Repeat all of the rows below, character for character, with nothing added or left out.

## MATERIAL FOR THE TASK

>> START

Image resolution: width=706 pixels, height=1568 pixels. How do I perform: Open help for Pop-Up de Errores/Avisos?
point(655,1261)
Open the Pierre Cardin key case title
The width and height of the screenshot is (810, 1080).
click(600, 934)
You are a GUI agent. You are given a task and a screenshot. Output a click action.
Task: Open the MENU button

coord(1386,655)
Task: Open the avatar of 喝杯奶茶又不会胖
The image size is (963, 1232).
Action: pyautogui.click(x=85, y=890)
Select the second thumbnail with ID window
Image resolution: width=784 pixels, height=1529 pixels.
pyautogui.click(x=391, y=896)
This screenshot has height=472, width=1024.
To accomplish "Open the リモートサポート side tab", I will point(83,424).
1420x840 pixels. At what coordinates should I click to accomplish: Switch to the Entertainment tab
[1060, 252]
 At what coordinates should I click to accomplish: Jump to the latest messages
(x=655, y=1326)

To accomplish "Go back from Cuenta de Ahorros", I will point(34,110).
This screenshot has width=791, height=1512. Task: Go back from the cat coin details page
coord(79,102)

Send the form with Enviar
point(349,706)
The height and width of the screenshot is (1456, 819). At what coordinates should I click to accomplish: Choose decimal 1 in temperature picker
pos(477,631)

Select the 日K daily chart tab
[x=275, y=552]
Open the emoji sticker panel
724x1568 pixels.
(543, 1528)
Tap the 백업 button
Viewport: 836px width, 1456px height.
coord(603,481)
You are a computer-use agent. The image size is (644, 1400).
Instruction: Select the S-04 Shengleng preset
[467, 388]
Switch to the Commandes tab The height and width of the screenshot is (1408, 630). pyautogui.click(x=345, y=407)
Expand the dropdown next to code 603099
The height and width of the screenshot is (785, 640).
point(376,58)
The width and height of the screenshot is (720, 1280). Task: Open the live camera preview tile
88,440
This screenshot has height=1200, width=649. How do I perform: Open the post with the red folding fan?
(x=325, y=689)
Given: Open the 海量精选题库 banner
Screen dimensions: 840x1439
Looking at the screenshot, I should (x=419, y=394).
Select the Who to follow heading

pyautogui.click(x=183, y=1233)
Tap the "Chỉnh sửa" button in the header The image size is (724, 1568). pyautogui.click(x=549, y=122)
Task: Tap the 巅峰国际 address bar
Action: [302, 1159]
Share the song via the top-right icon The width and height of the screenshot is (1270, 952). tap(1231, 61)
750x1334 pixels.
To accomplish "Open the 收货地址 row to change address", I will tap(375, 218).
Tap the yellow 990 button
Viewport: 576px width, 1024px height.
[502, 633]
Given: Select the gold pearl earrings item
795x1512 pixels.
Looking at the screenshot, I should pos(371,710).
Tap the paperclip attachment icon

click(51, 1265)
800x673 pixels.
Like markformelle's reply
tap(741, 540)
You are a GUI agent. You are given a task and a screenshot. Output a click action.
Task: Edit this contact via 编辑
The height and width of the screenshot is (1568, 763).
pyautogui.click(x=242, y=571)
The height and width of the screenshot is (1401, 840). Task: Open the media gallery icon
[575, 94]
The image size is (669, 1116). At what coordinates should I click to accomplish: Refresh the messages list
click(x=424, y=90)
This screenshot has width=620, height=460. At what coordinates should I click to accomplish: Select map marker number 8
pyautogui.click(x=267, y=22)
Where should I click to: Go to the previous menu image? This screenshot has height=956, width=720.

>> END

## EXERCISE SOLUTION
Image resolution: width=706 pixels, height=1568 pixels. How do I perform: Open help for Pop-Up de Errores/Avisos?
point(655,1261)
Open the Pierre Cardin key case title
The width and height of the screenshot is (810, 1080).
click(600, 934)
You are a GUI agent. You are given a task and a screenshot. Output a click action.
Task: Open the MENU button

coord(1386,655)
Task: Open the avatar of 喝杯奶茶又不会胖
The image size is (963, 1232).
Action: pyautogui.click(x=85, y=890)
Select the second thumbnail with ID window
Image resolution: width=784 pixels, height=1529 pixels.
pyautogui.click(x=391, y=896)
This screenshot has height=472, width=1024.
To accomplish "Open the リモートサポート side tab", I will point(83,424).
1420x840 pixels. At what coordinates should I click to accomplish: Switch to the Entertainment tab
[1060, 252]
 At what coordinates should I click to accomplish: Jump to the latest messages
(x=655, y=1326)

To accomplish "Go back from Cuenta de Ahorros", I will point(34,110).
This screenshot has width=791, height=1512. Task: Go back from the cat coin details page
coord(79,102)

Send the form with Enviar
point(349,706)
The height and width of the screenshot is (1456, 819). At what coordinates should I click to accomplish: Choose decimal 1 in temperature picker
pos(477,631)

Select the 日K daily chart tab
[x=275, y=552]
Open the emoji sticker panel
724x1568 pixels.
(543, 1528)
Tap the 백업 button
Viewport: 836px width, 1456px height.
coord(603,481)
You are a computer-use agent. The image size is (644, 1400).
Instruction: Select the S-04 Shengleng preset
[467, 388]
Switch to the Commandes tab The height and width of the screenshot is (1408, 630). pyautogui.click(x=345, y=407)
Expand the dropdown next to code 603099
The height and width of the screenshot is (785, 640).
point(376,58)
The width and height of the screenshot is (720, 1280). Task: Open the live camera preview tile
88,440
This screenshot has height=1200, width=649. How do I perform: Open the post with the red folding fan?
(x=325, y=689)
Given: Open the 海量精选题库 banner
Screen dimensions: 840x1439
Looking at the screenshot, I should (x=419, y=394).
Select the Who to follow heading

pyautogui.click(x=183, y=1233)
Tap the "Chỉnh sửa" button in the header The image size is (724, 1568). pyautogui.click(x=549, y=122)
Task: Tap the 巅峰国际 address bar
Action: [302, 1159]
Share the song via the top-right icon The width and height of the screenshot is (1270, 952). tap(1231, 61)
750x1334 pixels.
To accomplish "Open the 收货地址 row to change address", I will tap(375, 218).
Tap the yellow 990 button
Viewport: 576px width, 1024px height.
[502, 633]
Given: Select the gold pearl earrings item
795x1512 pixels.
Looking at the screenshot, I should pos(371,710).
Tap the paperclip attachment icon

click(51, 1265)
800x673 pixels.
Like markformelle's reply
tap(741, 540)
You are a GUI agent. You are given a task and a screenshot. Output a click action.
Task: Edit this contact via 编辑
The height and width of the screenshot is (1568, 763).
pyautogui.click(x=242, y=571)
The height and width of the screenshot is (1401, 840). Task: Open the media gallery icon
[575, 94]
The image size is (669, 1116). At what coordinates should I click to accomplish: Refresh the messages list
click(x=424, y=90)
This screenshot has width=620, height=460. At what coordinates should I click to accomplish: Select map marker number 8
pyautogui.click(x=267, y=22)
Where should I click to: Go to the previous menu image? This screenshot has height=956, width=720.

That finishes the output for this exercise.